Product Code: POM Device Type: Computerized Cognitive Assessment Aid for Concussion Class: II Regulation: 21 CFR 882.1471

§ 882.1471 Computerized cognitive assessment aid for concussion.

(a)
Identification. The computerized cognitive assessment aid for concussion is a prescription device that uses an individual's score(s) on a battery of cognitive tasks to provide an indication of the current level of cognitive function in response to concussion. The computerized cognitive assessment aid for concussion is used only as an assessment aid in the management of concussion to determine cognitive function for patients after a potential concussive event where other diagnostic tools are available and does not identify the presence or absence of concussion. It is not intended as a stand-alone diagnostic device.(b)
Classification. Class II (special controls). The special controls for this device are:(1) Software, including any proprietary algorithm(s) used by the device to arrive at its interpretation of the patient's cognitive function, must be described in detail in the software requirements specification (SRS) and software design specification (SDS). Software verification, validation, and hazard analysis must be performed.
(2) Clinical performance data must be provided that demonstrates how the device functions as an interpretation of the current level of cognitive function in an individual that has recently received an injury that causes concern about a possible concussion. The testing must:
(i) Evaluate device output and clinical interpretation.
(ii) Evaluate device test-retest reliability of the device output.
(iii) Evaluate construct validity of the device cognitive assessments.
(iv) Describe the construction of the normative database, which includes the following:
(A) How the clinical workup was completed to establish a “normal” population, including the establishment of inclusion and exclusion criteria.
(B) Statistical methods and model assumptions used.

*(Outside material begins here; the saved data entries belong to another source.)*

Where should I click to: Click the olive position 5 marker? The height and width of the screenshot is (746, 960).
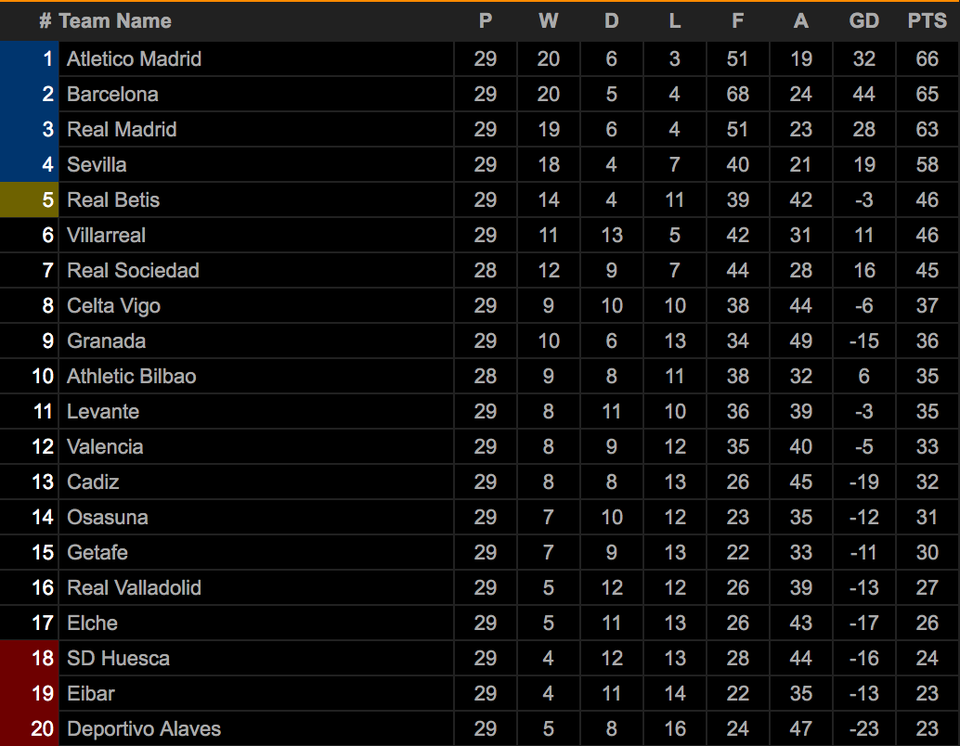(30, 200)
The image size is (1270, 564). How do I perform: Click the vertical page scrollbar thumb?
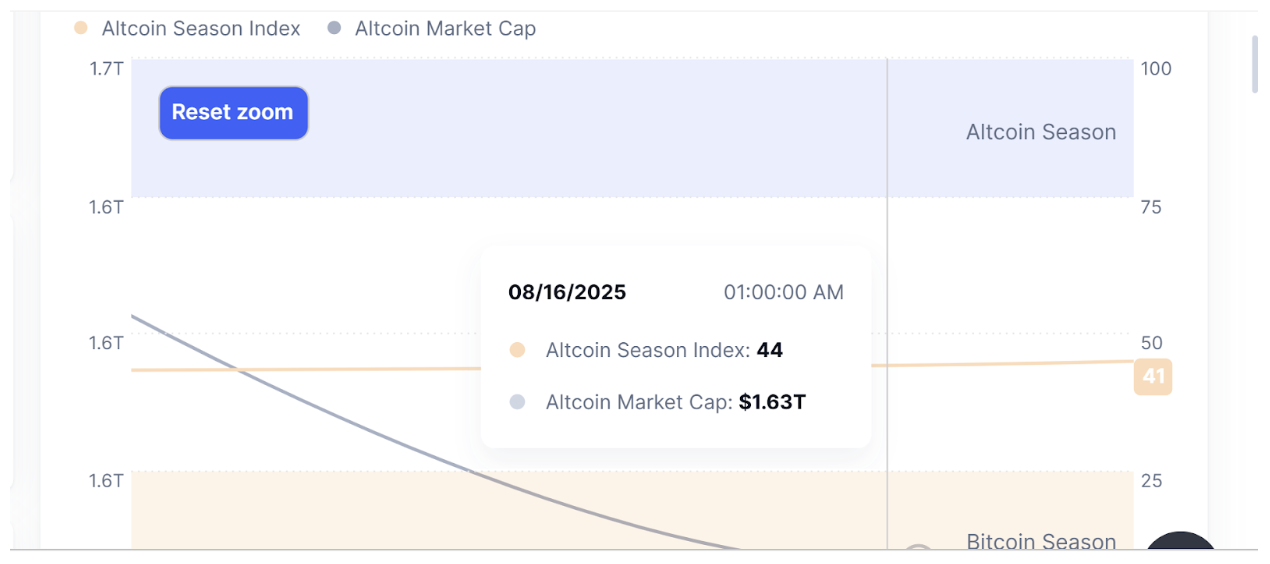click(1255, 64)
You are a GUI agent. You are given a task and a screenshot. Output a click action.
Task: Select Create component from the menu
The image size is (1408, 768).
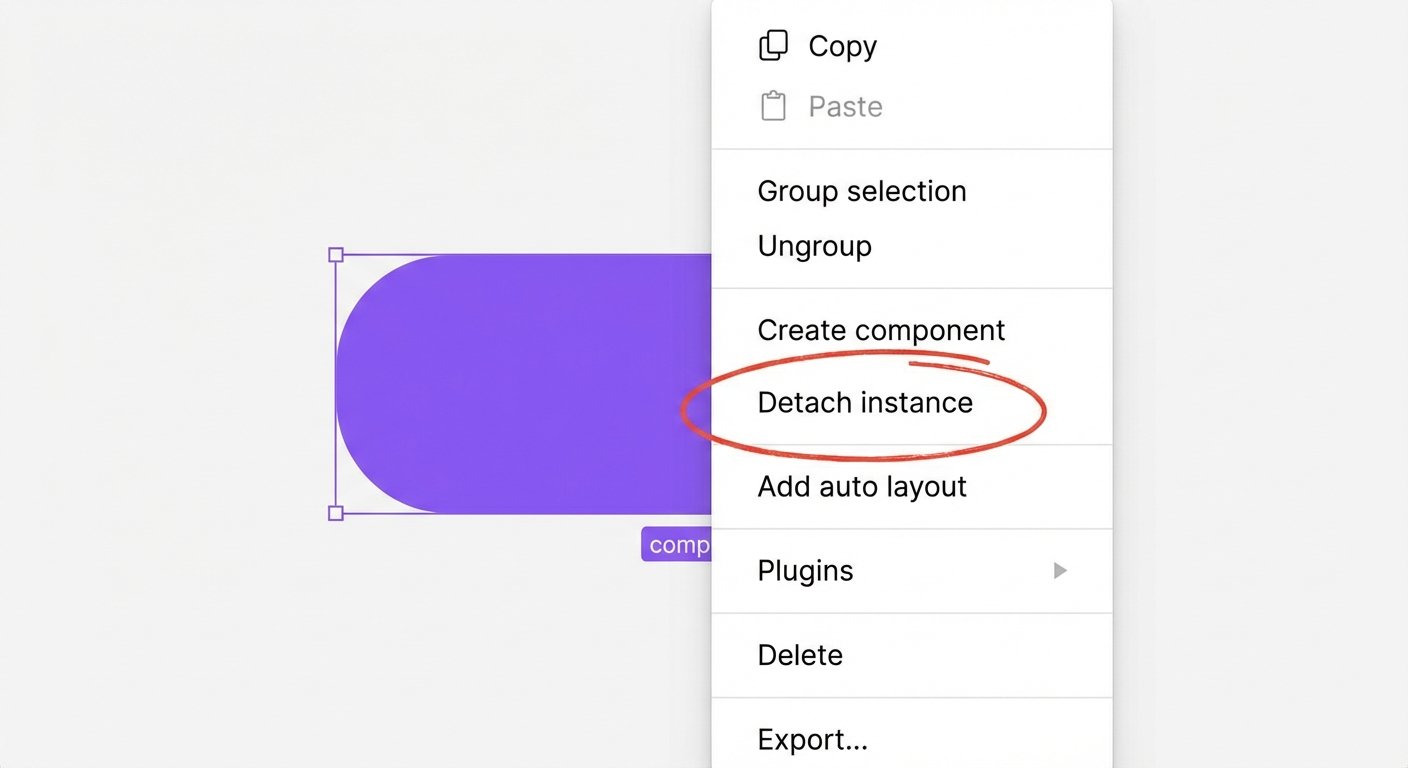click(x=880, y=330)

(3) The labeling must include:
(i) A summary of any clinical testing conducted to demonstrate how the device functions as an interpretation of the current level of cognitive function in a patient that has recently received an injury that causes concern about a possible concussion. The summary of testing must include the following:
(A) Device output and clinical interpretation.
(B) Device test-retest reliability of the device output.
(C) Construct validity of the device cognitive assessments.
(D) A description of the normative database, which includes the following:
(
1 ) How the clinical workup was completed to establish a “normal” population, including the establishment of inclusion and exclusion criteria.(
2 ) How normal values will be reported to the user.(
3 ) Representative screen shots and reports that will be generated to provide the user results and normative data.(
4 ) Statistical methods and model assumptions used.(
5 ) Whether or not the normative database was adjusted due to differences in age and gender.(ii) A warning that the device should only be used by health care professionals who are trained in concussion management.
(iii) A warning that the device does not identify the presence or absence of concussion or other clinical diagnoses.
(iv) A warning that the device is not a stand-alone diagnostic.
(v) Any instructions technicians must convey to patients regarding the administration of the test and collection of cognitive test data.